Stored data:
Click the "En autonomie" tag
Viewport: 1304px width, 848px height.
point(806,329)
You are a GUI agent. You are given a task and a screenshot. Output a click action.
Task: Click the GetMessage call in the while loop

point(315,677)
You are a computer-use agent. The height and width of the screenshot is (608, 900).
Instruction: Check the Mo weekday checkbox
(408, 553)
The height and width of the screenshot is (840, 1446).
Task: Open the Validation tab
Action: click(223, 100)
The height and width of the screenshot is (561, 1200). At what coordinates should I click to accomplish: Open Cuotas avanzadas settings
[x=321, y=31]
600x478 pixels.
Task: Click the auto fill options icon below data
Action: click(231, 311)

## Exercise:
All the entries are to be reproduced verbatim.

## Reply to the exercise:
Click the "En autonomie" tag
Viewport: 1304px width, 848px height.
point(806,329)
You are a GUI agent. You are given a task and a screenshot. Output a click action.
Task: Click the GetMessage call in the while loop

point(315,677)
You are a computer-use agent. The height and width of the screenshot is (608, 900).
Instruction: Check the Mo weekday checkbox
(408, 553)
The height and width of the screenshot is (840, 1446).
Task: Open the Validation tab
Action: click(223, 100)
The height and width of the screenshot is (561, 1200). At what coordinates should I click to accomplish: Open Cuotas avanzadas settings
[x=321, y=31]
600x478 pixels.
Task: Click the auto fill options icon below data
Action: click(231, 311)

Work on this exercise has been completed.